Per quei due omicidi di mafia si è riaperto il processo a quasi trent’anni di distanza, grazie alle dichiarazioni rese in aula dai collaboratori di giustizia nel processo Aemilia. Imputati sono Antonio Lerose, Antonio Ciampà detto “Coniglio”, Angelo Greco e Nicolino Grande Aracri detto “Mano di gomma”: quest’ultimo è il boss che dal 2004 ha preso il controllo assoluto delle attività mafiose nel territorio, dopo aver fatto uccidere l’amico/rivale Antonio Dragone. Nicolino è anche l’unico condannato all’ergastolo – e per il solo omicidio Vasapollo – dalla sentenza pronunciata in primo grado dalla Corte d’assise di Reggio Emilia il 2 ottobre 2020. Gli altri sono andati assolti per “non aver commesso il fatto”. La voluminosa richiesta d’appello presentata dalla Procura generale ha cercato di smontare quella sentenza, parlando di “travisamenti, errori e imprecisioni”: e giovedì in Corte d’Appello le sostitute Ronchi e Musti hanno usato termini ancora più severi nelle proprie requisitorie. I giudici di primo grado “si sono persi per strada”, hanno detto, e “hanno omesso di valutare elementi decisivi” forniti dai collaboratori di giustizia, in particolare da Antonio Valerio e Angelo Salvatore Cortese (ascoltati nuovamente anche in Appello), nelle cui dichiarazioni, secondo l’accusa, si riscontra assoluta convergenza in merito alle responsabilità degli imputati.

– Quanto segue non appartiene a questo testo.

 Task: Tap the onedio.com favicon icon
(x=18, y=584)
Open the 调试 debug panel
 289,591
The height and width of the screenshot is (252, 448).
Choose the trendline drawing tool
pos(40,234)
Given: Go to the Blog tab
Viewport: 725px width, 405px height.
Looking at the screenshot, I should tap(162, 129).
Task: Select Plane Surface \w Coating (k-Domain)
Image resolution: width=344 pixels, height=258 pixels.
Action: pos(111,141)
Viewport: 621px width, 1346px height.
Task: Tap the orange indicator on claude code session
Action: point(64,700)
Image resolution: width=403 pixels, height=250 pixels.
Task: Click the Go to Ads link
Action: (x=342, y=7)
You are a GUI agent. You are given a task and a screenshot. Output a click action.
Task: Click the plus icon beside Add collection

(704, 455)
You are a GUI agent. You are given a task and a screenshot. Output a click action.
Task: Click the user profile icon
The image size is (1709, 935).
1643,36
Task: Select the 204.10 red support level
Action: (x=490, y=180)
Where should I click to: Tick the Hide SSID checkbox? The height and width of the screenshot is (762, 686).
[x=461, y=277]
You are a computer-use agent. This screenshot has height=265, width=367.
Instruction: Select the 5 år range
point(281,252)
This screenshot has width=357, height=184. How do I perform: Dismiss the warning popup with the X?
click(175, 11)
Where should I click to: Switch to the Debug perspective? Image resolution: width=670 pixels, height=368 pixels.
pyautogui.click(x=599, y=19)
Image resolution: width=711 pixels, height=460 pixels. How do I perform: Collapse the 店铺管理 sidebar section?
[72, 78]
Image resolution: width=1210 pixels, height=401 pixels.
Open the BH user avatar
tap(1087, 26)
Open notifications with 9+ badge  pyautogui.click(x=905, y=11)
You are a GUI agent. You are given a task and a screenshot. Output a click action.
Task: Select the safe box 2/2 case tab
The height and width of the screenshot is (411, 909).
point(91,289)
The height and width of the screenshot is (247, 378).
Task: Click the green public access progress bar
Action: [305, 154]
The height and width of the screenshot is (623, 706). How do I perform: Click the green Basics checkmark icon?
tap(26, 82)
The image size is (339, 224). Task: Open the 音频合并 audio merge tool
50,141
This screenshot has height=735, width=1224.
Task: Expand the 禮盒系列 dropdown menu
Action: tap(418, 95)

Vasapollo e Ruggiero erano gli astri nascenti al Nord delle due famiglie di ‘ndrangheta che avevano architettato di prendere il sopravvento in Emilia-Romagna, spendendo decine di milioni di lire per armarsi e assoldando il killer per antonomasia Paolo Bellini, terrorista nero ora a processo anche per la strage di Bologna. Fu lui, nell’agosto del 1992, a uccidere a Cutro Paolino Lagrotteria, protetto dei Ciampà, accusato di avere abbandonato l’amico Giuseppe Vasapollo – fratello di Nicola – a bruciare vivo in un night a Reggio Emilia 13 anni prima, dopo che i due avevano dato fuoco al locale. Bellini arrivò nel paese il giorno precedente il matrimonio di Stella Ciampà, cugina dell’imputato Antonio Coniglio: picchiò la moglie di Lagrotteria e le strappò la collana dopo averle ucciso il marito. Durante il processo d’Appello, proprio su quell’episodio è tornato Nicolino Grande Aracri, collegato in videoconferenza, chiedendo alla Corte di ascoltare in aula proprio la moglie dell’assassinato, richiesta rifiutata dai giudici.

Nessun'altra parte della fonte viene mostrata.